KARAKOLDA PARA TEKLİFİ
Akyazı Jandarma Karakolu’nda tabirimizi aldılar. Fatih Nurullah, jandarmalara yalvarıyor. “F. ve karısıyla beş dakika konuşabilir miyim” diye. Kabul etmedim. Müritleri “Gel vazgeç, ne istersen verecekler. Medya duymasın, ortamızda çözelim” dedi. Uçuk sayılar teklif ettiler. Birinci teklif ettikleri, 5 milyon TL’ydi. Sonra 20 milyon. Tarikatın Kıbrıs halifesi Erdoğan geldi. “Cemaatin 500 milyon serveti var, ne dilersen lisana, vereceğiz” diye yemin kaide ettiler. En son teklif ettikleri, 50 milyon TL’ydi. Kabul etmedim.
SUNGURLU’DA VEFAT TEHDİDİ
Sungurlu’ya geldik. Bu sefer vefat tehditleriyle karşılaştık. Cemaatten 100’ün üzerinde tehdit aldık. Dost üzere yaklaşıp “Aldığın parayı yiyemezsin, sakat kalırsın, çoluk çocuğuna yazık” üzere tehditler… Dedim ki, “Para teklif etmenize gerek yok. Bana cennet dahi vaat etseniz, davamdan vazgeçmeyeceğim. Bu yola başımı koydum. Bu adamın sahtekarlığını ortaya çıkaracağım. Öleceğimi bilsem vazgeçmeyeceğim.”
ALTI POLİS KORUYOR
Bizi 2-3 gün evvel devlet müdafaasına aldılar. Çorum’da polis lojmanında kaldık. Birkaç akrabanın bizi aradığını öğrendik. “Geçmiş olsun dileklerimizi ileteceğiz” demişler.
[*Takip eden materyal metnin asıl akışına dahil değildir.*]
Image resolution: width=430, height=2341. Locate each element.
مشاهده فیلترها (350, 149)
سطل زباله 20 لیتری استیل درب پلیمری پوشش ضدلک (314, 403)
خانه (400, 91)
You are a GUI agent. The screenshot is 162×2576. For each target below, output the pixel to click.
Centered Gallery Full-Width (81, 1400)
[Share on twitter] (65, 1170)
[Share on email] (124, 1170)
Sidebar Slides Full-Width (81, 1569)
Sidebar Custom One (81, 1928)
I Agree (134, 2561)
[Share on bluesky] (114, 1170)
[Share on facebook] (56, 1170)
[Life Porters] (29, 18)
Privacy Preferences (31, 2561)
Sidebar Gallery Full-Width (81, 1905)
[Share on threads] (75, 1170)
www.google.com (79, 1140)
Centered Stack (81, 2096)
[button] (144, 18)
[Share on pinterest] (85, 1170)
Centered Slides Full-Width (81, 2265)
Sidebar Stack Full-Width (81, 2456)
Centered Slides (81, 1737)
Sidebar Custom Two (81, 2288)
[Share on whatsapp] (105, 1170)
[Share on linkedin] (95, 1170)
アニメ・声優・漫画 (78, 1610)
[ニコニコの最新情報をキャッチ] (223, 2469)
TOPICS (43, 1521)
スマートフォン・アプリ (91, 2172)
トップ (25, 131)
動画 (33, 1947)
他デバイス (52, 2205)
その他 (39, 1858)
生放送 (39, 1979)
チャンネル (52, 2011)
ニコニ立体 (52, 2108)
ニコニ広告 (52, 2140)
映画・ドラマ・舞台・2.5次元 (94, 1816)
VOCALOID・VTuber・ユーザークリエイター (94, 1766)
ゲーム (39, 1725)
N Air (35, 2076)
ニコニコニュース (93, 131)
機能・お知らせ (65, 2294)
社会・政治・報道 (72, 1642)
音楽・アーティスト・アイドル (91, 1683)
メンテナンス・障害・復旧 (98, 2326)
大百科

Palavra, tehdit için geliyorlardı. Artık polis korumasındayız. Devletin belirlediği yerdeyiz. Altı muhafazamız var.
Y. İLE KONUŞMADIK: Y. ile konuşmaya çalıştık. Ağladı, üzerine gitmedik.
ONU MEHDİ GÖRÜYORDUK
Canımı feda edebileceğim kadar sevdiğim biriydi. Onu Allah dostu bilip sevdik. Son vakitlerde mehdilik çıkarmıştı. Palavra söyleyeceğini düşünmüyorduk. Diyorduk ki, bu adam mehdi. Kuşkumuz vardı lakin inanmak istiyorduk.
CAHİLLİĞİMİZİN BEDELİNİ ÇOCUĞUMUZLA ÖDEDİK
Baba F.A. pir Fatih Nurullah’ın muritlerinin, ona iftira atıldığına, büyü yapıldığına inandığını söylüyor. Nurullah’ın cezaevinden mehdi olarak çıkıp otorite kuracağına inanıldığını söyleyen F.A. “Onu yıkmak için bu yola başvurmuşuz. Yüzde 80’i hâlâ destekliyor. Ben onun berbat yüzünü evvel kendi cemaatine ve sonra Türkiye’ye göstermek için uğraşıyorum. Bunu Allah isteği için yapmaya çalışıyorum. Bu sahtekarlıklar büyümesin” dedi. Pak inançlarının berbata kullanıldığını söyleyen baba, kelamlarını şöyle noktaladı: Biz Allah ve peygamber sevgisiyle yaklaşmıştık. Cahilliğimizin bedelini kendi çocuğumuzla ödedik.